As noted by the majority, the general claim against the Village was that it had failed to maintain in a safe condition Stony Brook Road and Pond Path. There was extensive testimony presented by both lay and expert witnesses with regard to three theories of liability against the Village: (a) the alleged improper markings and lack of markings on the roadways, (b) the alleged improper signs and lack of signs on the roadways, and (3) an alleged defect in the roadways, which purportedly might cause a vehicle to slide to the wrong side of Pond Path, when it entered that road from Stony Brook Road.

*855At the conclusion of all of the testimony, the trial court, in effect, dismissed two theories of liability as against the Village. Specifically it indicated that in its final charge to the jury, it would instruct them that the alleged misplacement or lack of markings or signs on the roadways were not proximate causes of the accident as a matter of law and the jury was not to consider those claims, relying on Atkinson v County of Oneida (59 NY2d 840). In addition, the trial court indicated that it would sustain an objection to any summation comments that those factors were a proximate cause of the accident.

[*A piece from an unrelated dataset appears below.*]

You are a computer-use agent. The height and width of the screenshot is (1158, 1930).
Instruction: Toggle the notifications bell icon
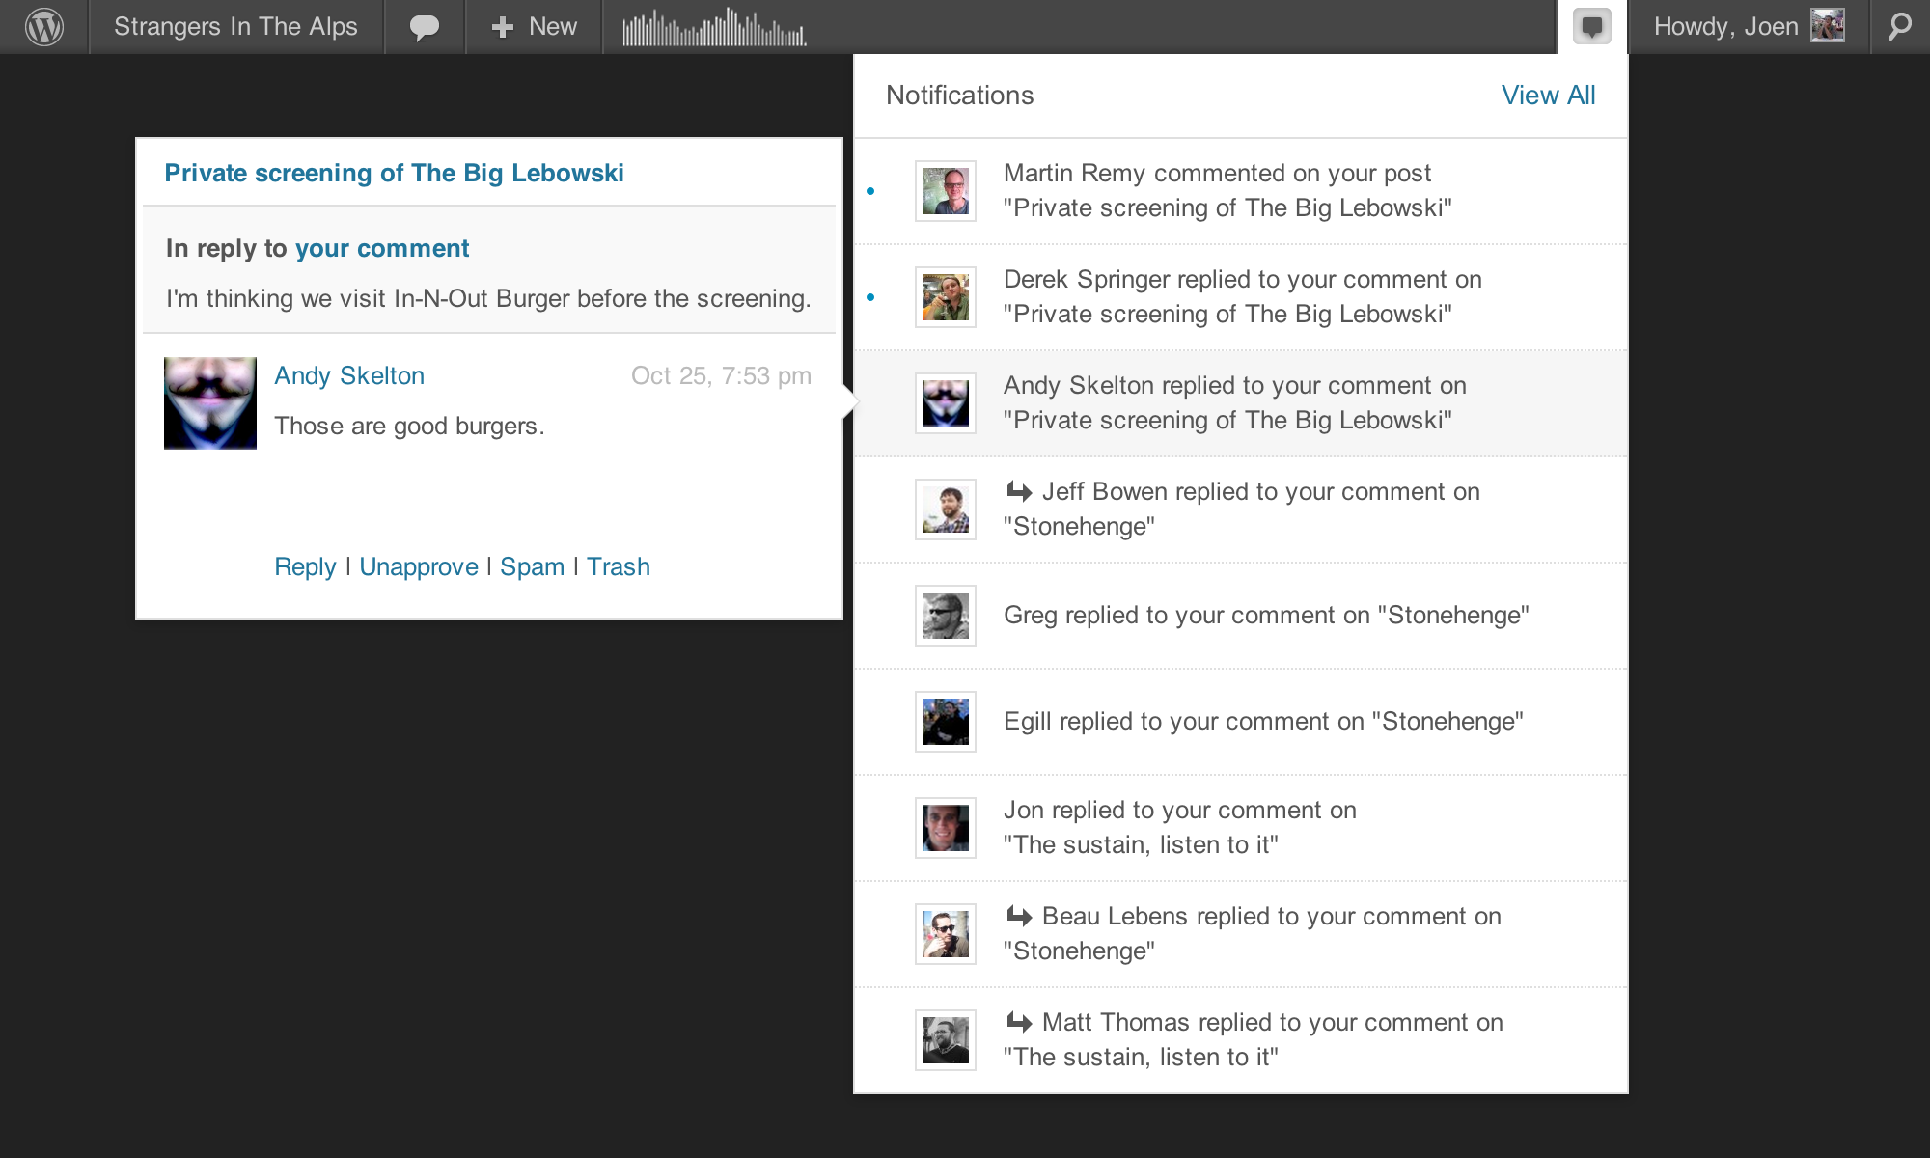[1591, 26]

In compliance with the trial court’s ruling, none of the attorneys made any reference in their summations to the alleged misplacement or lack of markings or signs on the roadways during their comments concerning the proximate causes of the accident. After summations, the counsel for the Village formally requested the trial court to instruct the jury in its final charge not to consider the alleged misplacement or lack of markings or signs on the roadways. Despite its earlier ruling, the trial court denied the request, noting that it would simply not mention the subject. During its charge to the jury, the trial court did not limit the jury to a consideration of the alleged defect in the roadways which might cause a vehicle to slide. Rather, the jury was specifically instructed that they could consider all of the testimony they had heard, and that certain expert witnesses had given their opinions "with respect to how the accident occurred and what various factors contributed to it”. Thus, the trial court’s instructions clearly permitted the jury to consider the alleged misplacement or lack of markings or signs on the roadways.

While there may have been sufficient evidence upon which the jury could find the Village liable based on the alleged defect in the roadways, the jury did not indicate the basis for its liability verdict. Therefore, I cannot conclude that the Village, which was found 5% at fault in the happening of the accident, was not prejudiced by the trial court’s rulings (see, Wirth v De Vito, 74 AD2d 827; see also, Cumbo v Valente, 118 AD2d 679). Specifically, in light of the trial court’s initial ruling concerning its charge to the jury, the counsel for the Village reasonably refrained from commenting in his summation on the extensive testimony concerning the alleged misplacement or lack of markings or signs on the roadways. Further, the trial court’s subsequent refusal to specifically instruct the jury as requested by counsel for the Village *856resulted in a confusing charge which failed to fully inform the jurors how they were to apply the facts to the law.

Accordingly, under these circumstances, I find that the Village is entitled to a new trial on the issue of its liability and if necessary, a new determination on the apportionment of fault.